Saved data entries
+ + + + +

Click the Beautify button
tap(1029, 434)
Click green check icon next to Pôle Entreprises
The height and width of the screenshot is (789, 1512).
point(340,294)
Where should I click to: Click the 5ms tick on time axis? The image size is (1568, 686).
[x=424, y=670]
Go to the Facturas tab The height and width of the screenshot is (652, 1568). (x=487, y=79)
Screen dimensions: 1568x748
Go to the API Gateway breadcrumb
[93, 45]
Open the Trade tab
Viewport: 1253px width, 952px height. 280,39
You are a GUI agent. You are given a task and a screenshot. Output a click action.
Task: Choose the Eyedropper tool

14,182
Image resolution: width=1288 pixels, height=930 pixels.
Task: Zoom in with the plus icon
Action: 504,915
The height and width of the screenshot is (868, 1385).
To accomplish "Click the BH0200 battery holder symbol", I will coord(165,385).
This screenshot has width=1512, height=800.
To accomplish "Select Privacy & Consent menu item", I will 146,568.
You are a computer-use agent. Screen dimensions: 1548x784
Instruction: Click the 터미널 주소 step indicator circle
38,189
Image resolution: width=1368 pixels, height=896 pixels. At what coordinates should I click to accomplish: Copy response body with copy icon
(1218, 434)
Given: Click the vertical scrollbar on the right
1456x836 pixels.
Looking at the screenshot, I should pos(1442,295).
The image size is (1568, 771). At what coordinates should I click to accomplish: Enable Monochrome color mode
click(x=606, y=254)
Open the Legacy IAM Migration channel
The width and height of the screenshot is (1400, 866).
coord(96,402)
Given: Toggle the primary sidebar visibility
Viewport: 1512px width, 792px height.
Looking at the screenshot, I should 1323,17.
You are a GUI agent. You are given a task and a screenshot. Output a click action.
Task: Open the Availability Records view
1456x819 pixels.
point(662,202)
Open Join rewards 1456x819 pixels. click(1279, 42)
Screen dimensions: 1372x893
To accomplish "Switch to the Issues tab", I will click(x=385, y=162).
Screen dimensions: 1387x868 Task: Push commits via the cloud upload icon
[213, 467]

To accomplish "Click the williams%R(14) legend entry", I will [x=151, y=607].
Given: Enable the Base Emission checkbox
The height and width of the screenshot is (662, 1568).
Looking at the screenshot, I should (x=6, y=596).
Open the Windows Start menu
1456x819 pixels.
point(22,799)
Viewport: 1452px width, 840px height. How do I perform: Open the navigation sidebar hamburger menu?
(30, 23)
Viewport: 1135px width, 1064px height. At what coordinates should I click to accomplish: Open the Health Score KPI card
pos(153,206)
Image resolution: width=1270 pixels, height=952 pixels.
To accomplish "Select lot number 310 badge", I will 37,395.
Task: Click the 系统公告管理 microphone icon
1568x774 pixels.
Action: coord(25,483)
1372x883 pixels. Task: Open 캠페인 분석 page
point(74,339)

+ + + + +

Assigned task> Nothing in the records should be altered when they are written out again.

Answer to the exercise>
Click the Beautify button
tap(1029, 434)
Click green check icon next to Pôle Entreprises
The height and width of the screenshot is (789, 1512).
point(340,294)
Where should I click to: Click the 5ms tick on time axis? The image size is (1568, 686).
[x=424, y=670]
Go to the Facturas tab The height and width of the screenshot is (652, 1568). (x=487, y=79)
Screen dimensions: 1568x748
Go to the API Gateway breadcrumb
[93, 45]
Open the Trade tab
Viewport: 1253px width, 952px height. 280,39
You are a GUI agent. You are given a task and a screenshot. Output a click action.
Task: Choose the Eyedropper tool

14,182
Image resolution: width=1288 pixels, height=930 pixels.
Task: Zoom in with the plus icon
Action: 504,915
The height and width of the screenshot is (868, 1385).
To accomplish "Click the BH0200 battery holder symbol", I will coord(165,385).
This screenshot has width=1512, height=800.
To accomplish "Select Privacy & Consent menu item", I will 146,568.
You are a computer-use agent. Screen dimensions: 1548x784
Instruction: Click the 터미널 주소 step indicator circle
38,189
Image resolution: width=1368 pixels, height=896 pixels. At what coordinates should I click to accomplish: Copy response body with copy icon
(1218, 434)
Given: Click the vertical scrollbar on the right
1456x836 pixels.
Looking at the screenshot, I should pos(1442,295).
The image size is (1568, 771). At what coordinates should I click to accomplish: Enable Monochrome color mode
click(x=606, y=254)
Open the Legacy IAM Migration channel
The width and height of the screenshot is (1400, 866).
coord(96,402)
Given: Toggle the primary sidebar visibility
Viewport: 1512px width, 792px height.
Looking at the screenshot, I should 1323,17.
You are a GUI agent. You are given a task and a screenshot. Output a click action.
Task: Open the Availability Records view
1456x819 pixels.
point(662,202)
Open Join rewards 1456x819 pixels. click(1279, 42)
Screen dimensions: 1372x893
To accomplish "Switch to the Issues tab", I will click(x=385, y=162).
Screen dimensions: 1387x868 Task: Push commits via the cloud upload icon
[213, 467]

To accomplish "Click the williams%R(14) legend entry", I will [x=151, y=607].
Given: Enable the Base Emission checkbox
The height and width of the screenshot is (662, 1568).
Looking at the screenshot, I should (x=6, y=596).
Open the Windows Start menu
1456x819 pixels.
point(22,799)
Viewport: 1452px width, 840px height. How do I perform: Open the navigation sidebar hamburger menu?
(30, 23)
Viewport: 1135px width, 1064px height. At what coordinates should I click to accomplish: Open the Health Score KPI card
pos(153,206)
Image resolution: width=1270 pixels, height=952 pixels.
To accomplish "Select lot number 310 badge", I will 37,395.
Task: Click the 系统公告管理 microphone icon
1568x774 pixels.
Action: coord(25,483)
1372x883 pixels. Task: Open 캠페인 분석 page
point(74,339)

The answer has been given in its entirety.